» Exercise prompt: Rewrite all of the following records with "checkbox" replaced by "check box" and everything else unchanged, leaving the pictures out of your answer.

=== Stored rows ===

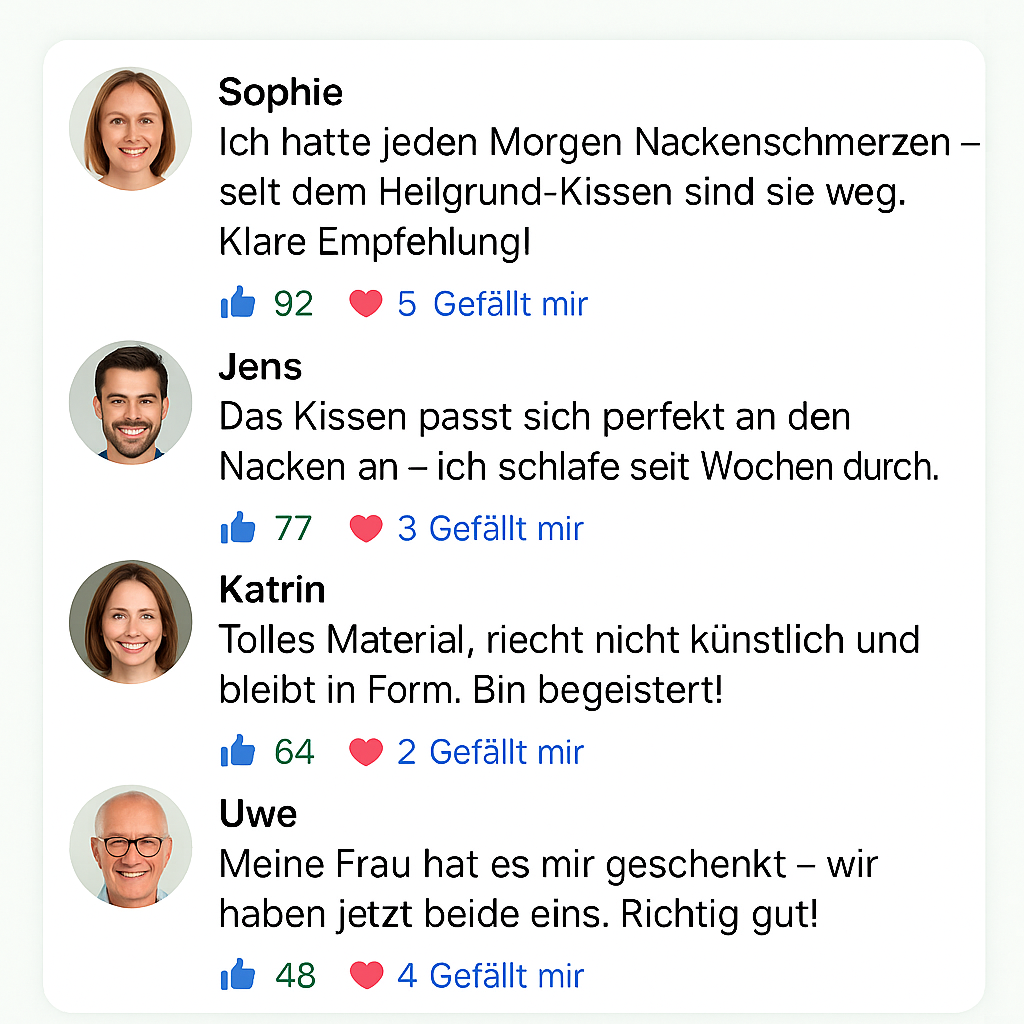This screenshot has height=1024, width=1024.
Task: Open Uwe's profile picture
Action: tap(130, 846)
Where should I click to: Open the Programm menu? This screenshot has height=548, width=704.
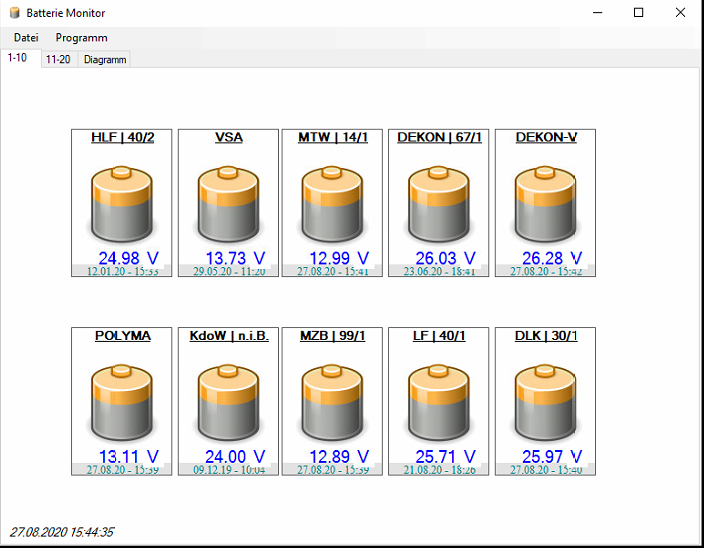[x=81, y=37]

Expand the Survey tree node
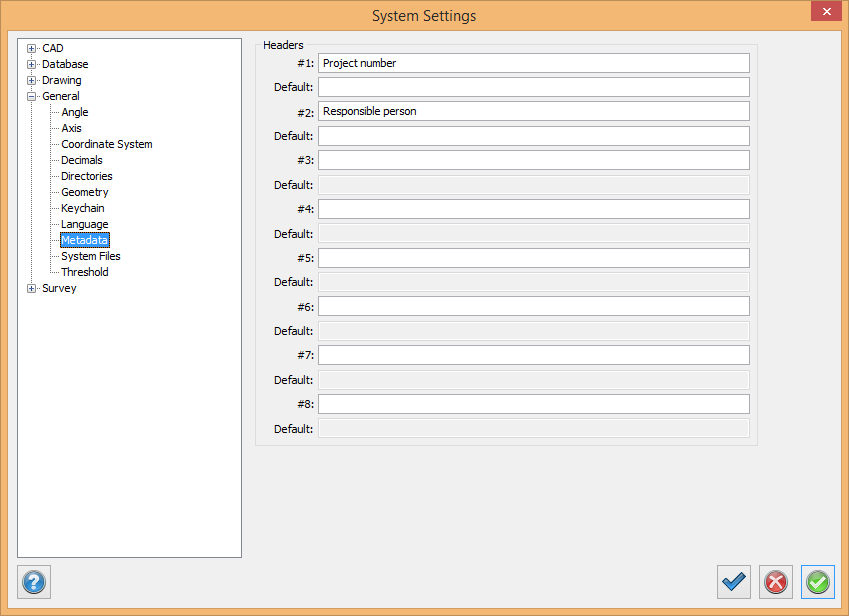(32, 288)
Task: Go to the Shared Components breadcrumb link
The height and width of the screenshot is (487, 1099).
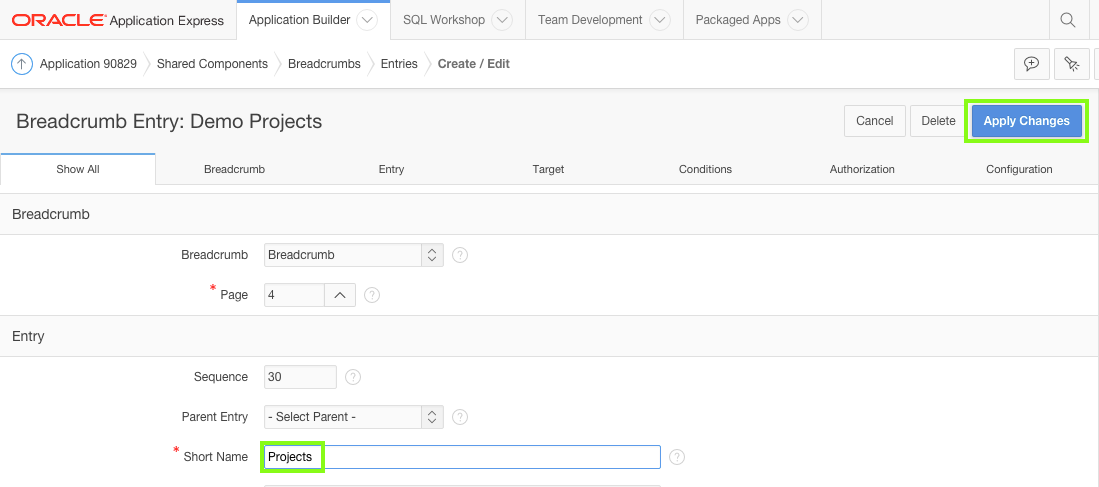Action: coord(212,64)
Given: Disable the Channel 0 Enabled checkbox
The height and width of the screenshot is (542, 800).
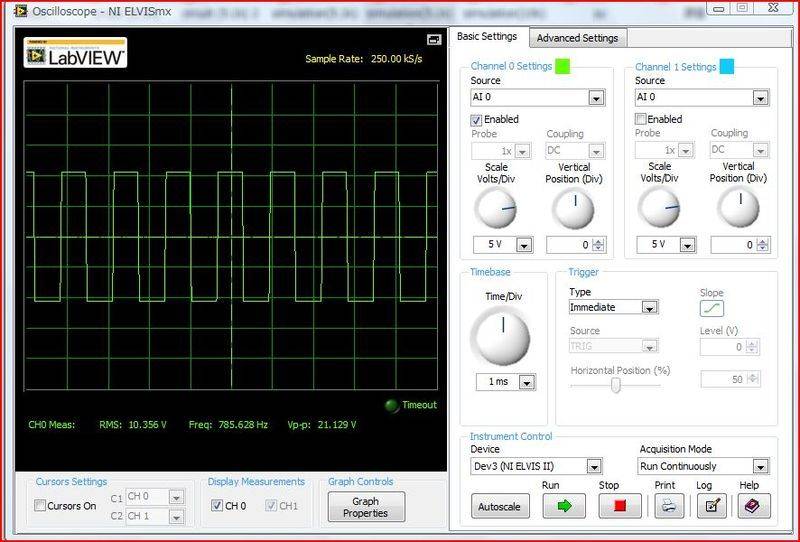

===

» Complete response:
This screenshot has height=1024, width=1024.
Task: Open Uwe's profile picture
Action: tap(130, 846)
Where should I click to: Open the Programm menu? This screenshot has height=548, width=704.
[x=81, y=37]

Expand the Survey tree node
(32, 288)
Task: Go to the Shared Components breadcrumb link
The height and width of the screenshot is (487, 1099).
Action: coord(212,64)
Given: Disable the Channel 0 Enabled check box
The height and width of the screenshot is (542, 800).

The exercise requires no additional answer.